7. In medium to high heat, add noodles, any gravy from the vegetables from step #4 and meat in step #5. Then add a dash of soy sauce and oyster sauce to noodles and stir to combine. Reduce heat to medium. Add all the veges, meat and tofu back into the same pan and stir to combine evenly. This step is to bring it all together, reheat the vegetables, meat and tofu you set aside and make sure you have all the flavours right. This is a point to taste and adjust the seasoning where you see/taste fit. If too salty, add sugar. If not salty enough, add soy sauce.

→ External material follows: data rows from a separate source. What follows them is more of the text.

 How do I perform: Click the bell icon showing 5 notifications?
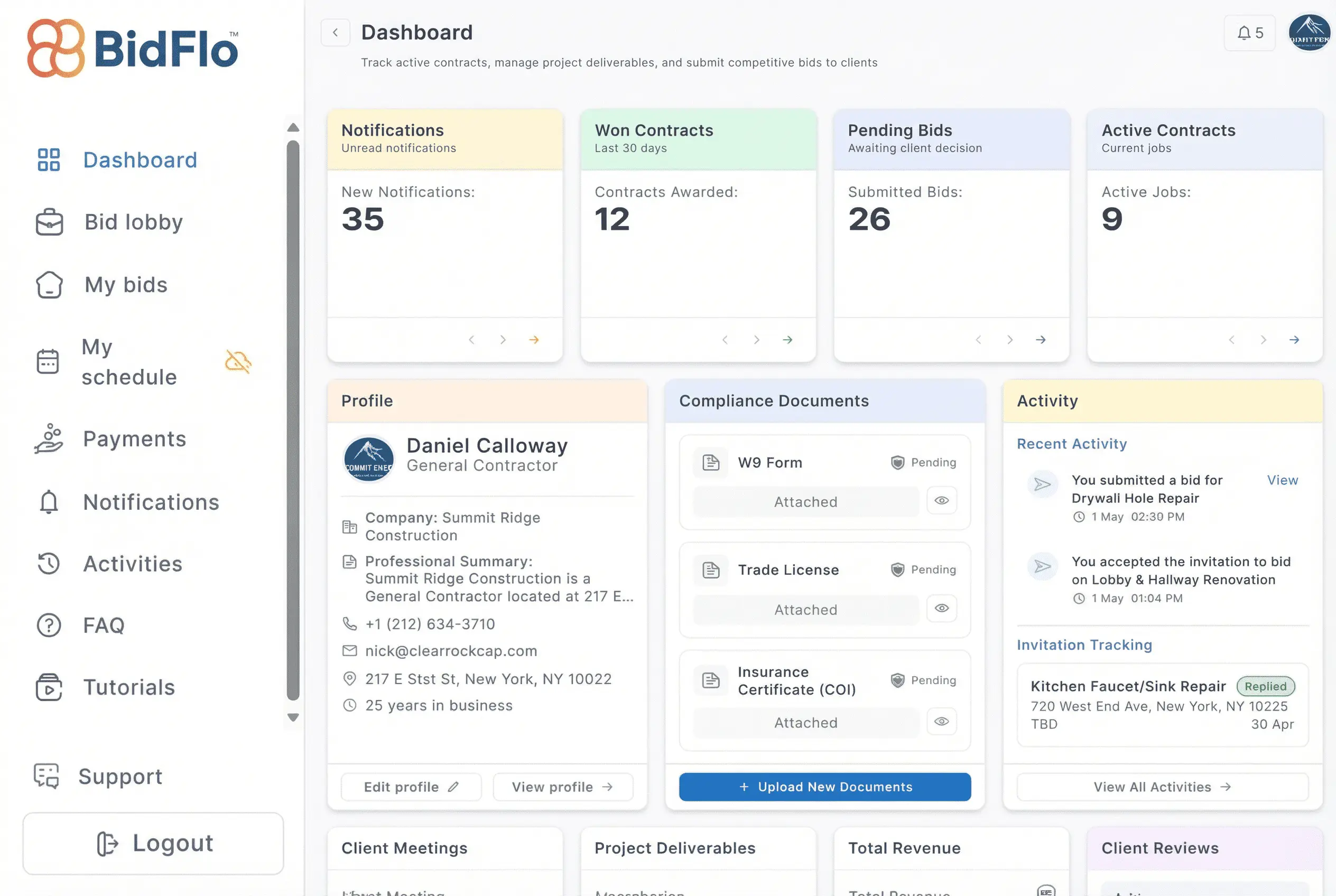click(x=1250, y=33)
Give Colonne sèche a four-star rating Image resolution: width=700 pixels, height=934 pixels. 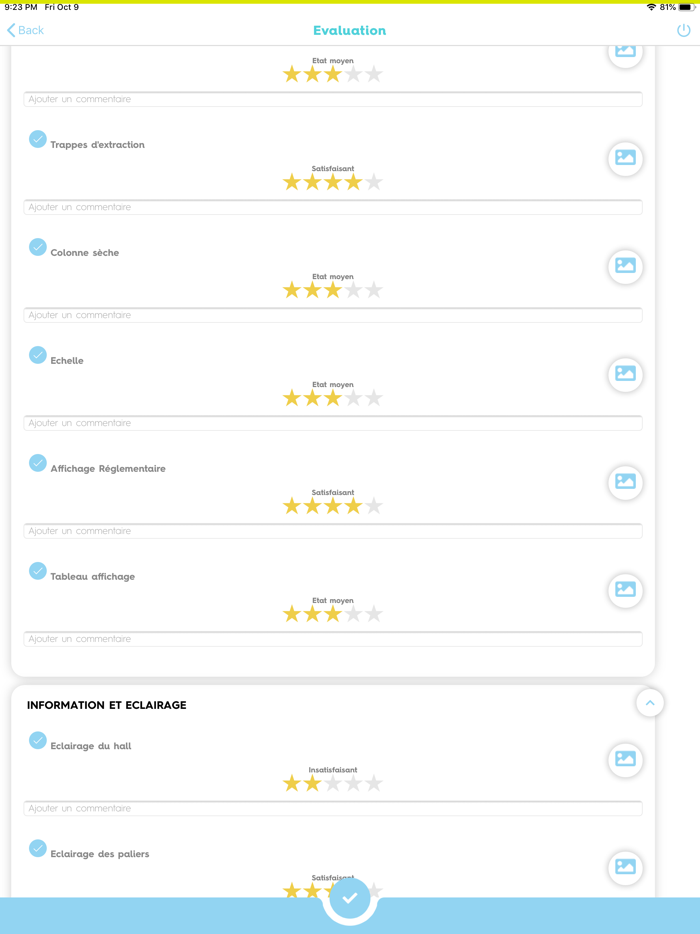click(x=352, y=290)
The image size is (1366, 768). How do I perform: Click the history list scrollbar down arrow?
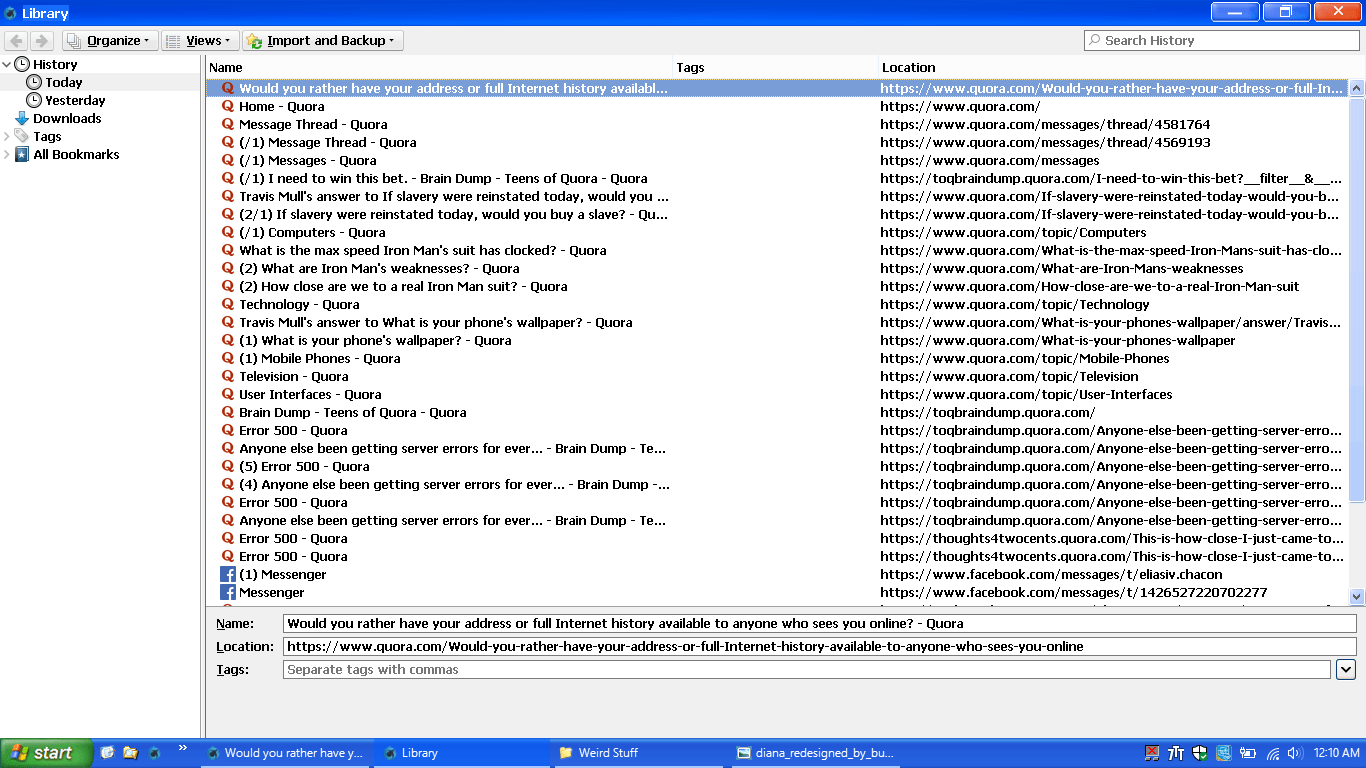click(x=1357, y=597)
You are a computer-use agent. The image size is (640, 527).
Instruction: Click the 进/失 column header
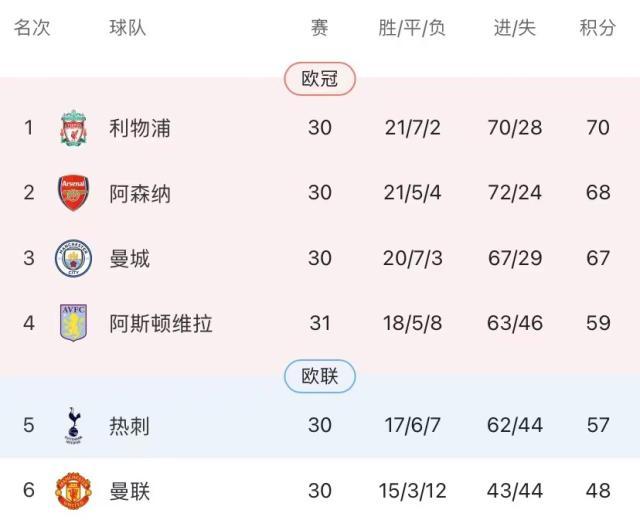tap(515, 28)
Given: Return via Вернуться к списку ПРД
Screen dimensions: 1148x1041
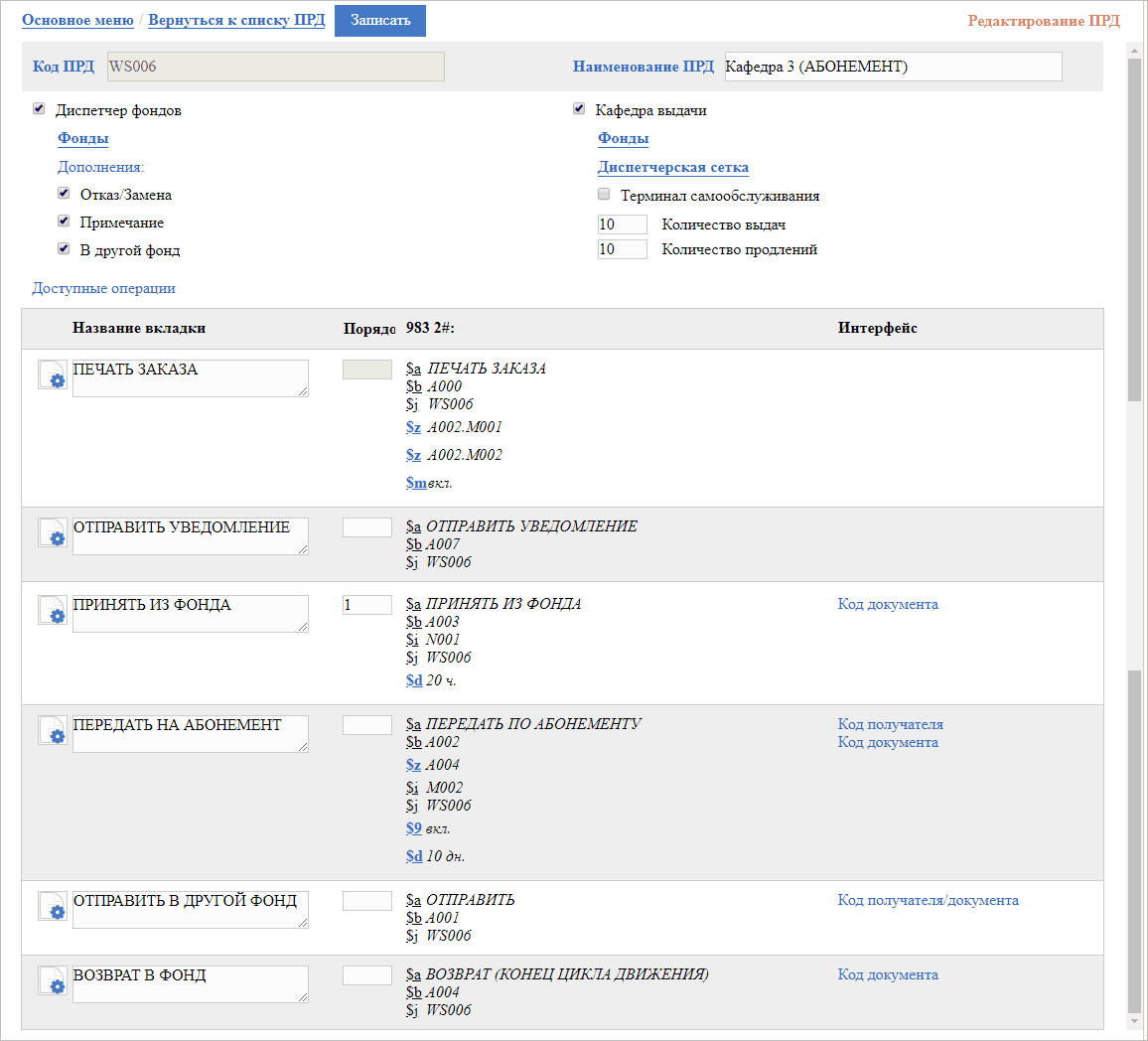Looking at the screenshot, I should click(x=236, y=20).
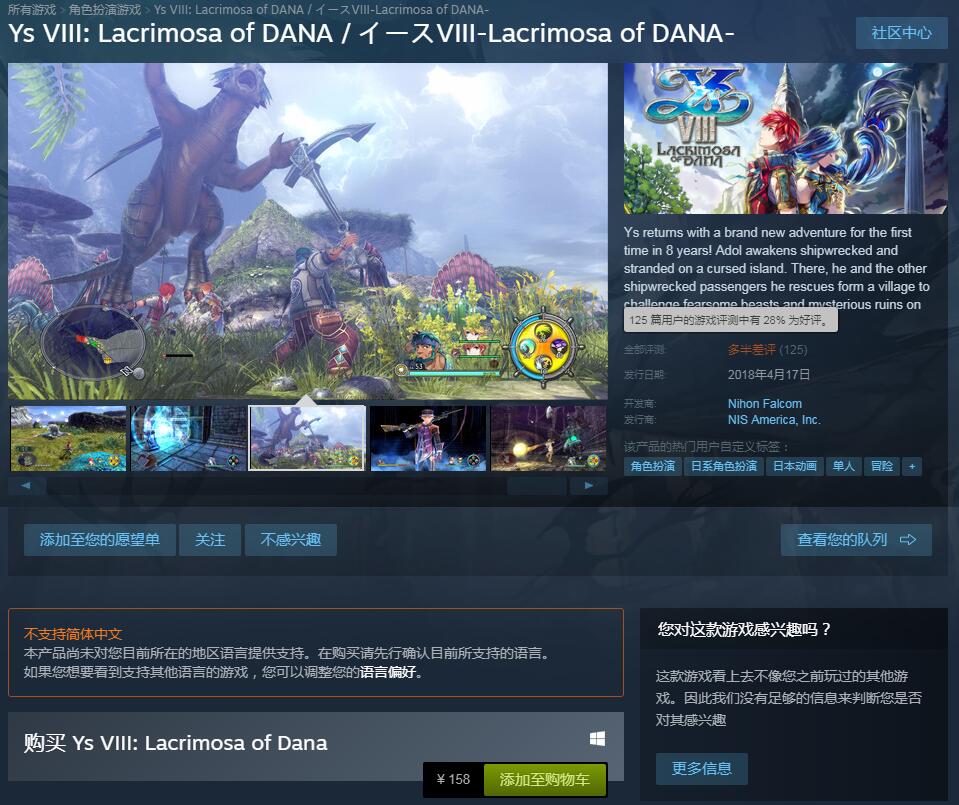Select the 日系角色扮演 tag
This screenshot has height=805, width=959.
[724, 466]
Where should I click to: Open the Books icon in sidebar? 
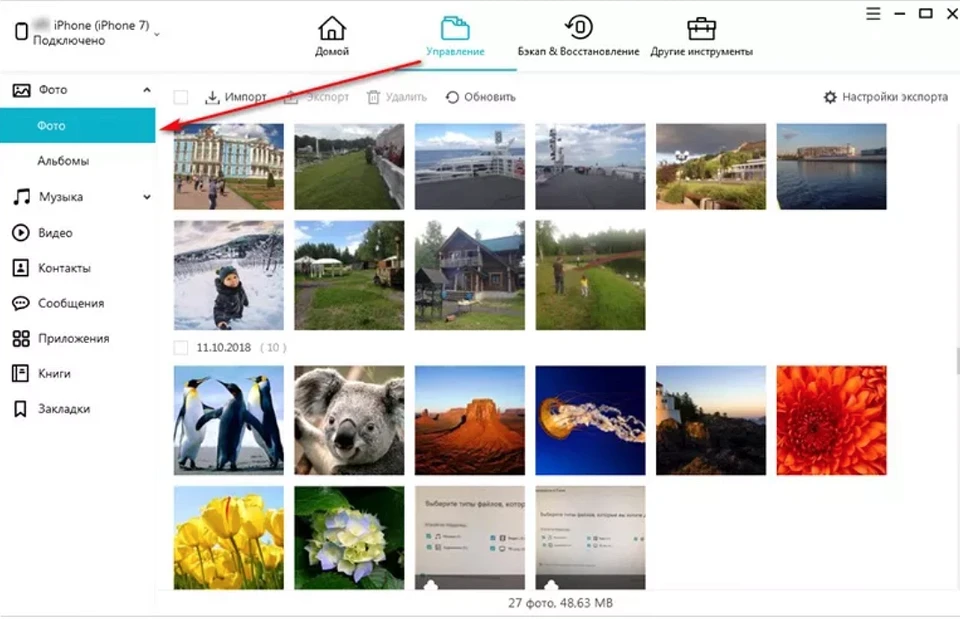[x=20, y=373]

8. Serve hot with a light coating of sesame oil and pepper.

Friday, 6 July 2012

Hazelnut & Almond Based Friands

Posted by Kim Fong On 6:45 pm

After creating two batches of custard tarts for the family, I had heaps of egg whites left overs. Which can only mean one thing, friands! These little morsels are just so tasty!

I first learnt about friands while working my way through university in a cafe. These little cakes were really popular but I never had one. I thought, why wouldn’t you just get a muffin, its 3 times bigger and probably cheaper. Then I had one one-day. Oh its so worth it. They’re dense, moist and really tasty. I then found a recipe in a magazine and gave it a go. I’ve never looked back. 

These are really easy to make and you can go wild with all sorts of flavours.
This time around I made 3 different versions: fresh strawberries and passion fruit, strawberry ripe and raspberry and white chocolate. All yummy and distinctly different. I’ve also changed the traditional recipe by substituting half the portion of almond meal/flour with hazelnut meal and cut down the sugar.

6 egg whites
185g butter, melted
1/2 cup almond meal
1/2 cup hazelnut meal
1 cup icing sugar mixture
1/2 cup flour

Strawberry ripe – 100g chopped strawberries, 100g chopped dark chocolate, 1/2 cup desiccated coconut
Raspberry and white chocolate – 100g frozen raspberries, 100g white chocolate chopped
Strawberry and passion fruit – 100g chopped strawberries, 1/3 cup passion fruit pulp
NB: Obviously if you want more or less flavouring you can add or subtract the quantities

1. Preheat over to moderately hot (190-200C). Grease 12 x 1/3 cup (125ml) capacity friand or muffin pan.
2. Place eggs whites in medium bowl, whisk lightly with fork until combined.
3. Add remaining ingredients to bowl. Including flavour variations. Stir until just combined. Be sure not to over mix.
4. Divide mixture among prepared pans.
5. Bake in preheated oven for about 20 to 25 minutes. Stand in pan for 5 minutes before turning them out on a wire rack. Serve dusted with extra sifted icing sugar.